FDA granted Priority Review to Kyprolis (carfilzomib) for Injection for the treatment of patients with relapsed multiple myeloma who have received at least one prior therapy. The agency also accepted the drug's supplemental new drug application designed to support the conversion of accelerated approval to full approval and expand the current Kyprolis indication.
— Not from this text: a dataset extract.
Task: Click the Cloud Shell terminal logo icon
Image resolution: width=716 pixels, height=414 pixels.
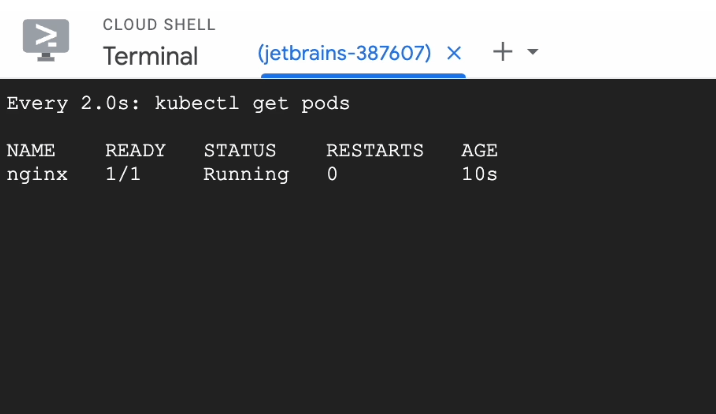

FDA set a target action date of July 26.
FDA granted accelerated approval to Farydak (panobinostat) for the treatment of patients with multiple myeloma.
Rich Pharmaceuticals Inc. published a letter of intent with Khon Kaen University in Thailand to conduct clinical trials using Rich's molecule therapy RP-323 in treating AML patients.
The European Medicines Agency granted Orphan Drug Designation to Reolysin, for the treatment of ovarian, fallopian tube and primary peritoneal cancers.
The European Committee for Medicinal Products for Human Use granted a positive opinion for Gardasil 9, the first nine-valent HPV vaccine.
Teikoku Pharma USA submitted a New Drug Application to FDA for Docetaxel Injection Concentrate, Non-Alcohol Formula, for the treatment of breast cancer, non-small cell lung cancer, prostate cancer, gastric adenocarcinoma, and head and neck cancer.
The European Commission approved Jakavi (ruxolitinib) for the treatment of adult patients with polycythemia vera who are resistant to or intolerant of hydroxyurea. Jakavi is the first targeted treatment approved by the European Commission for these patients.
The Hong Kong Department of Health approved Abraxane (albumin-bound paclitaxel) for use in combination with gemcitabine as first-line treatment for patients with late-stage pancreatic cancer.